Length of Approval: 12 months

NOTE: If Quantity Limit applies, please refer to Quantity Limit Criteria.

QUANTITY LIMIT CLINICAL CRITERIA FOR APPROVAL

Module

Clinical Criteria for Approval

Quantity Limit for the Target Agent(s) will be approved when ONE of the following is met:

  1. The requested quantity (dose) does NOT exceed the program quantity limit OR
  2. The requested quantity (dose) exceeds the program quantity limit AND ONE of the following:
    1. BOTH of the following:
      1. The requested agent does NOT have a maximum FDA labeled dose for the requested indication AND
      2. There is support for therapy with a higher dose for the requested indication OR
    2. BOTH of the following:
      1. The requested quantity (dose) does NOT exceed the maximum FDA labeled dose for the requested indication AND
      2. There is support for why the requested quantity (dose) cannot be achieved with a lower quantity of a higher strength that does NOT exceed the program quantity limit 

Length of Approval: up to 12 months

This pharmacy policy is not an authorization, certification, explanation of benefits or a contract.
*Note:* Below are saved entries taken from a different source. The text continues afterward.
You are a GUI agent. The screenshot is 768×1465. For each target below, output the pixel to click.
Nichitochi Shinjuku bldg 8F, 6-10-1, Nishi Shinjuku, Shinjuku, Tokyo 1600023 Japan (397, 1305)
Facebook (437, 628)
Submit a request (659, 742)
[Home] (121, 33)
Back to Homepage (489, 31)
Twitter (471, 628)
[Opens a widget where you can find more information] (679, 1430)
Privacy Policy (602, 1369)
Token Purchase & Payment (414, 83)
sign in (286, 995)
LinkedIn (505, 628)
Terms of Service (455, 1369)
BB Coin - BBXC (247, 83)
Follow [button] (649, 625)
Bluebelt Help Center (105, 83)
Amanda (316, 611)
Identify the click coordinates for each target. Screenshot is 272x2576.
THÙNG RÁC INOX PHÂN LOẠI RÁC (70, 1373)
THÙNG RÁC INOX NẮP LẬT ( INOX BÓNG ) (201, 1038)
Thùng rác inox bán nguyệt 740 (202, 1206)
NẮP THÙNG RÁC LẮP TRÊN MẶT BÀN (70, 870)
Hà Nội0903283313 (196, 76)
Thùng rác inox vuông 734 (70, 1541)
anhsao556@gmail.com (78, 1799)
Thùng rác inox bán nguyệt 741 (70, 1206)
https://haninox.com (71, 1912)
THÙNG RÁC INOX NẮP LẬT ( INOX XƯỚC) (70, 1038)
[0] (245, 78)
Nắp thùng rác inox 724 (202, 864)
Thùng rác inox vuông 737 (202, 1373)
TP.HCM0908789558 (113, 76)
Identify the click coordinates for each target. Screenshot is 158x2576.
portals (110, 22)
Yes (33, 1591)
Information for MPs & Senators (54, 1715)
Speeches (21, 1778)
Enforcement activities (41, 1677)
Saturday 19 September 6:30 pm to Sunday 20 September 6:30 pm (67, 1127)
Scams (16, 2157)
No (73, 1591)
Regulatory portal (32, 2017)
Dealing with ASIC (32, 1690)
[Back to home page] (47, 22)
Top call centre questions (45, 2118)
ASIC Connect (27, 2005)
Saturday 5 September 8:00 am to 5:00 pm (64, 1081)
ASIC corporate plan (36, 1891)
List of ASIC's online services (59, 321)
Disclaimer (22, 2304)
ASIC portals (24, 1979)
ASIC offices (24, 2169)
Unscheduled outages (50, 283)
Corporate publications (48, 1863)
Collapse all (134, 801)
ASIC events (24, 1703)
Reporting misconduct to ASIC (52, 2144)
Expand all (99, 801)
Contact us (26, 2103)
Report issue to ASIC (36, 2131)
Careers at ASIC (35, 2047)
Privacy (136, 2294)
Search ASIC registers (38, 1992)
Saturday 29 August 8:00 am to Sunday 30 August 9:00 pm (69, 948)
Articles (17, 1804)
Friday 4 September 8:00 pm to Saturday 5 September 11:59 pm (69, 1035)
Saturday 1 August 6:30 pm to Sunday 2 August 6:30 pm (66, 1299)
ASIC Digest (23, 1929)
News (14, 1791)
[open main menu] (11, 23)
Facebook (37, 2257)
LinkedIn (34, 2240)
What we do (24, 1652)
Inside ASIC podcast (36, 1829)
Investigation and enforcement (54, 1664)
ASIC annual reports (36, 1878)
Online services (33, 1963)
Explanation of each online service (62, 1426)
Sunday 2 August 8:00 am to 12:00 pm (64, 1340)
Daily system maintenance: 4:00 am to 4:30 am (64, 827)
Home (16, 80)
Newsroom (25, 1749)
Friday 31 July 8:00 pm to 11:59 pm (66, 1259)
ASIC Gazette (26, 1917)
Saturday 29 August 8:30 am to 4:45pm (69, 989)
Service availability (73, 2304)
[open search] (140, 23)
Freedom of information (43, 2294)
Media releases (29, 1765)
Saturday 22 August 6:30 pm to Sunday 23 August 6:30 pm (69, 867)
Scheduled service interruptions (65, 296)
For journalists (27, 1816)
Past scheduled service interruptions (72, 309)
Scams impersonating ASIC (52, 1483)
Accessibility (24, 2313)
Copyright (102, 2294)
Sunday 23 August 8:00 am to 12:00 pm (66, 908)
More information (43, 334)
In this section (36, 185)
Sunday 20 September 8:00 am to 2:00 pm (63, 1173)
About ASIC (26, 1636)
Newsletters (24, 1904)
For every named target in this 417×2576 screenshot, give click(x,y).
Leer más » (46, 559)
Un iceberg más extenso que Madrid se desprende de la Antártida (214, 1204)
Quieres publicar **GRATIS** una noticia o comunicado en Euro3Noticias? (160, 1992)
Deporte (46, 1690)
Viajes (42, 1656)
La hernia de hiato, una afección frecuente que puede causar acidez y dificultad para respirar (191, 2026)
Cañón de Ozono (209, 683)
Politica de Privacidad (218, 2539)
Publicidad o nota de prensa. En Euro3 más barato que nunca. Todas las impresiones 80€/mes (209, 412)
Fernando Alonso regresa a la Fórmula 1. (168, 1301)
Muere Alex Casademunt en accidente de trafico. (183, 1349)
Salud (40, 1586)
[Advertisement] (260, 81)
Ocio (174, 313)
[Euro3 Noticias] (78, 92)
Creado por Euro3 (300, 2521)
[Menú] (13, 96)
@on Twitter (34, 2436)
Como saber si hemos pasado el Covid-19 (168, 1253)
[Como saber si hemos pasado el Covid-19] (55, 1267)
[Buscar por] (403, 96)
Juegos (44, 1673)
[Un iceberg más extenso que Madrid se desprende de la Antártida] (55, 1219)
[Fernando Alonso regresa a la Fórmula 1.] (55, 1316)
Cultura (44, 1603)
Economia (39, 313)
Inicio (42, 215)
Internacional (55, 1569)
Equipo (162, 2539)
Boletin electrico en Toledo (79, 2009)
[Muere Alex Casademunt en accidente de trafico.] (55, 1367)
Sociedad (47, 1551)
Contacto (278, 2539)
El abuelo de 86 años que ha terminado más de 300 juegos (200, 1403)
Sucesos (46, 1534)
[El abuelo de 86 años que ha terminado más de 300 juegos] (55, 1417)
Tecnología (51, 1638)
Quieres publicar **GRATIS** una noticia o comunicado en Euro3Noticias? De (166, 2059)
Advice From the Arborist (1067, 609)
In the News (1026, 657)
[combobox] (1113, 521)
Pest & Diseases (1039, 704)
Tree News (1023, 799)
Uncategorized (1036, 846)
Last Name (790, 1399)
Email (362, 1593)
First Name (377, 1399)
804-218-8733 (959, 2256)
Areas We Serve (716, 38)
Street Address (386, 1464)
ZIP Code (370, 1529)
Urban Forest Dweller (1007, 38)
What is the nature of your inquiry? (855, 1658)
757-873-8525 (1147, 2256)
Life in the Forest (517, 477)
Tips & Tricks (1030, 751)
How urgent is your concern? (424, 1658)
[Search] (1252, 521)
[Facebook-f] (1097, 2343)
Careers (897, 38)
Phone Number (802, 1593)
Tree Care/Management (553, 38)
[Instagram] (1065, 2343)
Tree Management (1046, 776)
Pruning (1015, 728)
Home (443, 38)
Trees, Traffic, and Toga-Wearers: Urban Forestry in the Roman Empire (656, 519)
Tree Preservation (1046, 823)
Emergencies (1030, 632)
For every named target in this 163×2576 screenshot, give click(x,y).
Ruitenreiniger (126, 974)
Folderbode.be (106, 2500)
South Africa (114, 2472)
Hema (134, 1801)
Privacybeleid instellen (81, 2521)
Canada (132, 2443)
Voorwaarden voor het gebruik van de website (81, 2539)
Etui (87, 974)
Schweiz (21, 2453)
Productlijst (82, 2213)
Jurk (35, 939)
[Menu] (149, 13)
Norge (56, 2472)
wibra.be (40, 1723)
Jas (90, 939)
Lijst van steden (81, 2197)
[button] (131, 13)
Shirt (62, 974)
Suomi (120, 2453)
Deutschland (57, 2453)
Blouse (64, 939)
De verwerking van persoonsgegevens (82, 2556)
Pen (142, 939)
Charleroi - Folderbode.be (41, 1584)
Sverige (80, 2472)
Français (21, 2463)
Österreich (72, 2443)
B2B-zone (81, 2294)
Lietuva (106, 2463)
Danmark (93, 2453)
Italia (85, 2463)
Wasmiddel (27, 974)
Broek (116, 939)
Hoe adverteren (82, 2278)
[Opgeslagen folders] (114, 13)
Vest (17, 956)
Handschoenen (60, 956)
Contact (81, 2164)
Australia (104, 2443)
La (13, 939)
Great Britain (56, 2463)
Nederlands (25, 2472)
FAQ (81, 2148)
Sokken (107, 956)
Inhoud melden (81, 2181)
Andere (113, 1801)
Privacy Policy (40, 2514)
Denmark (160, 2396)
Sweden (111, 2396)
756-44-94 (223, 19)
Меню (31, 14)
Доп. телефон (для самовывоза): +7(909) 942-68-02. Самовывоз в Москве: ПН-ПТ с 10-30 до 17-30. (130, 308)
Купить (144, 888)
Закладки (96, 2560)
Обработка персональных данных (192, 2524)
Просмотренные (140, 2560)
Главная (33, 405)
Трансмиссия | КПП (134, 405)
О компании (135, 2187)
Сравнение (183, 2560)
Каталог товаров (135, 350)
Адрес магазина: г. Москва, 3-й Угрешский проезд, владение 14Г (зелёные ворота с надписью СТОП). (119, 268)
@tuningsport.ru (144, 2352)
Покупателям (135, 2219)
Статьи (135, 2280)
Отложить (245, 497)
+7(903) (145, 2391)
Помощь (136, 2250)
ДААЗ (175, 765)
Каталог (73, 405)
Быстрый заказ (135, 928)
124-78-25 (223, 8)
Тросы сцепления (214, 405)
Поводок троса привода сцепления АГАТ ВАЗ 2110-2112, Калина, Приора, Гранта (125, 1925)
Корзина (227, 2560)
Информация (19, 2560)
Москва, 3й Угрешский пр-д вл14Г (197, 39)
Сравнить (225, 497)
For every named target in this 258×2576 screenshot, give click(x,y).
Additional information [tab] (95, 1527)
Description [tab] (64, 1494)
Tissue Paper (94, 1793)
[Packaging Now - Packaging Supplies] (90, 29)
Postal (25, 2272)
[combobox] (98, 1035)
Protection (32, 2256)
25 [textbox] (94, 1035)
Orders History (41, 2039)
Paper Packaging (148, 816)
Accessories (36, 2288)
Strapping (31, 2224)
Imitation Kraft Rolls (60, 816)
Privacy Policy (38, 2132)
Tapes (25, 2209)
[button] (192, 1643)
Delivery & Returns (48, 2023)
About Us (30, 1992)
Eligibility and benefits are determined on a case-by-case basis according to the terms of the member’s plan in effect as of the date services are rendered. All pharmacy policies are based on (i) information in FDA approved package inserts (and black box warning, alerts, or other information disseminated by the FDA as applicable); (ii) research of current medical and pharmacy literature; and/or (iii) review of common medical practices in the treatment and diagnosis of disease as of the date hereof. Physicians and other providers are solely responsible for all aspects of medical care and treatment, including the type, quality, and levels of care and treatment.
The purpose of Blue Cross and Blue Shield of Alabama’s pharmacy policies are to provide a guide to coverage. Pharmacy policies are not intended to dictate to physicians how to practice medicine. Physicians should exercise their medical judgment in providing the care they feel is most appropriate for their patients.
Neither this policy, nor the successful adjudication of a pharmacy claim, is guarantee of payment.